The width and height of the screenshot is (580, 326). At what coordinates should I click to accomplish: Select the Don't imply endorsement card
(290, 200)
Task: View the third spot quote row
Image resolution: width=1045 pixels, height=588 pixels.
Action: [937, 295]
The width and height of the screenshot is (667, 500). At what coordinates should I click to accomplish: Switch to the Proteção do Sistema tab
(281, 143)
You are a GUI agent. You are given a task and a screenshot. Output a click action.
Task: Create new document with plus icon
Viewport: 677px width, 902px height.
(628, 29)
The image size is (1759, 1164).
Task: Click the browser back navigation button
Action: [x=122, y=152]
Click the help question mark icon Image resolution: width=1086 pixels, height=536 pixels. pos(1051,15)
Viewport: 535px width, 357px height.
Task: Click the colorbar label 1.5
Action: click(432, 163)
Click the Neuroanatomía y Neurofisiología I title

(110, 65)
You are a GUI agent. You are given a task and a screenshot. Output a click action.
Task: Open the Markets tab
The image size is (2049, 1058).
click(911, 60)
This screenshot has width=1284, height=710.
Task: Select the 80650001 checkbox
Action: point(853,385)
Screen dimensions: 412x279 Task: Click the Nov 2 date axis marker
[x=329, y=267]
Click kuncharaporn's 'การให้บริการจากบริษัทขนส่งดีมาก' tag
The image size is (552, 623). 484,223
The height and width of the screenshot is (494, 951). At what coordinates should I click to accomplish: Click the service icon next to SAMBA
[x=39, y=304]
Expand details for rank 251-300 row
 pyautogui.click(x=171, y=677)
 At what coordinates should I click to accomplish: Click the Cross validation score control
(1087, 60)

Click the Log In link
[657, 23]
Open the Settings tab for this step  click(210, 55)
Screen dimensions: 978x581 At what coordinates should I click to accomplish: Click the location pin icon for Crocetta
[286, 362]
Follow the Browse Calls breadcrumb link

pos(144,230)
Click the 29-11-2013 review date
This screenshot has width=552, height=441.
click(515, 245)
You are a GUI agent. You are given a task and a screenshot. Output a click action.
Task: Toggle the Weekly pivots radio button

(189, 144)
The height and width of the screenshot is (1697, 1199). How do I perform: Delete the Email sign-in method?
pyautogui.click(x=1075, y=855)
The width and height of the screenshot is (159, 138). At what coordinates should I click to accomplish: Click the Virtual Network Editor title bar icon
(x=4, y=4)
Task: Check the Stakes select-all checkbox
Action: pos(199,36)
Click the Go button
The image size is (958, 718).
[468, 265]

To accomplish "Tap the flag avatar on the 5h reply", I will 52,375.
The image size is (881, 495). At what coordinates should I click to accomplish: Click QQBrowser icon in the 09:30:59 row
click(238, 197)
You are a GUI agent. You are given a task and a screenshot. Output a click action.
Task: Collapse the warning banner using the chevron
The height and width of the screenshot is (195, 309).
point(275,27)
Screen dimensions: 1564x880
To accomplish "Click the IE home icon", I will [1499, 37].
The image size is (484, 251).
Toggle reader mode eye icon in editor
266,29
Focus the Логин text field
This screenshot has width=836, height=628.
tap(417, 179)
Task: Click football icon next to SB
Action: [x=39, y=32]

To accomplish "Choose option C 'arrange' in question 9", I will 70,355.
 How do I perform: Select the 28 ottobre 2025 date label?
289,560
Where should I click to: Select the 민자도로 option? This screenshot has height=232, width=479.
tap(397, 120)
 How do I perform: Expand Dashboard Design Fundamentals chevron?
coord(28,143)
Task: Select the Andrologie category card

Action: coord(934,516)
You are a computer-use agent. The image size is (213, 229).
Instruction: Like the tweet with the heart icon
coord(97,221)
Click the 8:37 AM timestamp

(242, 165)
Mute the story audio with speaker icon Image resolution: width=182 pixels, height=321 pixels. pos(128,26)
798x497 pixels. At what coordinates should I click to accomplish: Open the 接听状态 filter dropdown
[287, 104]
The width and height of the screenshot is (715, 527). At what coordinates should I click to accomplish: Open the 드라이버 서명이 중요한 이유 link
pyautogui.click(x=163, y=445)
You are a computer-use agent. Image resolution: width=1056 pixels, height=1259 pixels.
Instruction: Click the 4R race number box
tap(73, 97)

• [BRIEF]: Reproduce all the entries above, changing each "At what coordinates should I click to accomplish" to "Where should I click to accomplish" and leaving everything else as it is.

• [RESPONSE TO THE TASK]:
The width and height of the screenshot is (580, 326). Where should I click to accomplish: Select the Don't imply endorsement card
(290, 200)
Task: View the third spot quote row
Image resolution: width=1045 pixels, height=588 pixels.
Action: [937, 295]
The width and height of the screenshot is (667, 500). Where should I click to accomplish: Switch to the Proteção do Sistema tab
(281, 143)
You are a GUI agent. You are given a task and a screenshot. Output a click action.
Task: Create new document with plus icon
Viewport: 677px width, 902px height.
(628, 29)
The image size is (1759, 1164).
Task: Click the browser back navigation button
Action: [x=122, y=152]
Click the help question mark icon Image resolution: width=1086 pixels, height=536 pixels. pos(1051,15)
Viewport: 535px width, 357px height.
Task: Click the colorbar label 1.5
Action: click(432, 163)
Click the Neuroanatomía y Neurofisiología I title

(110, 65)
You are a GUI agent. You are given a task and a screenshot. Output a click action.
Task: Open the Markets tab
The image size is (2049, 1058).
click(911, 60)
This screenshot has width=1284, height=710.
Task: Select the 80650001 checkbox
Action: point(853,385)
Screen dimensions: 412x279 Task: Click the Nov 2 date axis marker
[x=329, y=267]
Click kuncharaporn's 'การให้บริการจากบริษัทขนส่งดีมาก' tag
The image size is (552, 623). 484,223
The height and width of the screenshot is (494, 951). Where should I click to accomplish: Click the service icon next to SAMBA
[x=39, y=304]
Expand details for rank 251-300 row
 pyautogui.click(x=171, y=677)
 Where should I click to accomplish: Click the Cross validation score control
(1087, 60)

Click the Log In link
[657, 23]
Open the Settings tab for this step  click(210, 55)
Screen dimensions: 978x581 Where should I click to accomplish: Click the location pin icon for Crocetta
[286, 362]
Follow the Browse Calls breadcrumb link

pos(144,230)
Click the 29-11-2013 review date
This screenshot has width=552, height=441.
click(515, 245)
You are a GUI agent. You are given a task and a screenshot. Output a click action.
Task: Toggle the Weekly pivots radio button

(189, 144)
The height and width of the screenshot is (1697, 1199). How do I perform: Delete the Email sign-in method?
pyautogui.click(x=1075, y=855)
The width and height of the screenshot is (159, 138). Where should I click to accomplish: Click the Virtual Network Editor title bar icon
(x=4, y=4)
Task: Check the Stakes select-all checkbox
Action: pos(199,36)
Click the Go button
The image size is (958, 718).
[468, 265]

To accomplish "Tap the flag avatar on the 5h reply", I will 52,375.
The image size is (881, 495). Where should I click to accomplish: Click QQBrowser icon in the 09:30:59 row
click(238, 197)
You are a GUI agent. You are given a task and a screenshot. Output a click action.
Task: Collapse the warning banner using the chevron
The height and width of the screenshot is (195, 309).
point(275,27)
Screen dimensions: 1564x880
To accomplish "Click the IE home icon", I will [1499, 37].
The image size is (484, 251).
Toggle reader mode eye icon in editor
266,29
Focus the Логин text field
This screenshot has width=836, height=628.
tap(417, 179)
Task: Click football icon next to SB
Action: [x=39, y=32]

To accomplish "Choose option C 'arrange' in question 9", I will 70,355.
 How do I perform: Select the 28 ottobre 2025 date label?
289,560
Where should I click to: Select the 민자도로 option? This screenshot has height=232, width=479.
tap(397, 120)
 How do I perform: Expand Dashboard Design Fundamentals chevron?
coord(28,143)
Task: Select the Andrologie category card

Action: coord(934,516)
You are a computer-use agent. The image size is (213, 229).
Instruction: Like the tweet with the heart icon
coord(97,221)
Click the 8:37 AM timestamp

(242, 165)
Mute the story audio with speaker icon Image resolution: width=182 pixels, height=321 pixels. pos(128,26)
798x497 pixels. Where should I click to accomplish: Open the 接听状态 filter dropdown
[287, 104]
The width and height of the screenshot is (715, 527). Where should I click to accomplish: Open the 드라이버 서명이 중요한 이유 link
pyautogui.click(x=163, y=445)
You are a computer-use agent. Image resolution: width=1056 pixels, height=1259 pixels.
Instruction: Click the 4R race number box
tap(73, 97)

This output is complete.